'''

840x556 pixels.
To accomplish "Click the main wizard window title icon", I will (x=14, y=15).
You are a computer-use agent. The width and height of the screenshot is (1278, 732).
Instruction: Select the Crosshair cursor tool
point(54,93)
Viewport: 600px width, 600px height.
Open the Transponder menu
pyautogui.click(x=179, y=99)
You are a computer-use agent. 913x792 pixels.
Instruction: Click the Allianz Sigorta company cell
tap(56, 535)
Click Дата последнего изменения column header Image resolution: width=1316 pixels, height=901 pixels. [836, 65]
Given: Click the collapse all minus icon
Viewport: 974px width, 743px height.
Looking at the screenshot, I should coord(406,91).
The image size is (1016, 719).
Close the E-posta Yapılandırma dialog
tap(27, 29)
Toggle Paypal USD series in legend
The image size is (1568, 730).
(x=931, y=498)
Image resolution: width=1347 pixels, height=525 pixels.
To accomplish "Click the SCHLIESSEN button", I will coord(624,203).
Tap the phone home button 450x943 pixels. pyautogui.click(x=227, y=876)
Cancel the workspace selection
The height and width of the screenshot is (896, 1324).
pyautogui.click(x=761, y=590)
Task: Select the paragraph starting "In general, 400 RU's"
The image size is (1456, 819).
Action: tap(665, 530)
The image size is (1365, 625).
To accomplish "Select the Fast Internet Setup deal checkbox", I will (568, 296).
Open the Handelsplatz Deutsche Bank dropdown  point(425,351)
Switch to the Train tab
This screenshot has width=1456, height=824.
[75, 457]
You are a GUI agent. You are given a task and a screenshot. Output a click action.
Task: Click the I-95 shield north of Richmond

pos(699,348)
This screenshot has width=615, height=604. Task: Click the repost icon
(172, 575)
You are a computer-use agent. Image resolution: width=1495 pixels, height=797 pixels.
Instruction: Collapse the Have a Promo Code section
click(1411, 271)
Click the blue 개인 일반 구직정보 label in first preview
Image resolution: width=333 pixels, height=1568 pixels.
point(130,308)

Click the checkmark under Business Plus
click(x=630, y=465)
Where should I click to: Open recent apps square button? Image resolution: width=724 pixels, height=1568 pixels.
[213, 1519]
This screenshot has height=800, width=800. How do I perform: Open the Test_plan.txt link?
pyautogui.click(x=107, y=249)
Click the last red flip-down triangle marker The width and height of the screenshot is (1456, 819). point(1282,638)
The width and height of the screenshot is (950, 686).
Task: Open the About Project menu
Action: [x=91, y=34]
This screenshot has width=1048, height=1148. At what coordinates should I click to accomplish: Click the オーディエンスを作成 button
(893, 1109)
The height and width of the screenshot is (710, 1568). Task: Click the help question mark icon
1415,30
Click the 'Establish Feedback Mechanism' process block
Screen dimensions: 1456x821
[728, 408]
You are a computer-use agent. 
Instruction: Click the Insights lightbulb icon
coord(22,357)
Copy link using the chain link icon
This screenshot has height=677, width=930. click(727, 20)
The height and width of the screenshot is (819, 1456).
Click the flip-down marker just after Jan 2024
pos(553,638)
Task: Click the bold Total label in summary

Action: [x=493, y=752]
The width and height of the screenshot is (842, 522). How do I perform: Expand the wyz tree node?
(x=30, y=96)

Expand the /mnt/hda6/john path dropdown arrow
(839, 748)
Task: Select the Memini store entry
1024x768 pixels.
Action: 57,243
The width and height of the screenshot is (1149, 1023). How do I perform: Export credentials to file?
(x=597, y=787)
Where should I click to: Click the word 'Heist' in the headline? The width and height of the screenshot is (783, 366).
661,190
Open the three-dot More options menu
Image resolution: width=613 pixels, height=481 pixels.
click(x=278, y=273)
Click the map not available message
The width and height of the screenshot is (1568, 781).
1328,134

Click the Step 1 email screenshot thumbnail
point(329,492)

'''

OBJETIVO DO EXERCÍCIO →
Reescreva a listagem desde o início até a linha que contém "Click Дата последнего", inclusive, trocando "Instruction" por "Command" e deixando todo o resto igual.

SOLUÇÃO DO EXERCÍCIO →
840x556 pixels.
To accomplish "Click the main wizard window title icon", I will (x=14, y=15).
You are a computer-use agent. The width and height of the screenshot is (1278, 732).
Command: Select the Crosshair cursor tool
point(54,93)
Viewport: 600px width, 600px height.
Open the Transponder menu
pyautogui.click(x=179, y=99)
You are a computer-use agent. 913x792 pixels.
Command: Click the Allianz Sigorta company cell
tap(56, 535)
Click Дата последнего изменения column header Image resolution: width=1316 pixels, height=901 pixels. [836, 65]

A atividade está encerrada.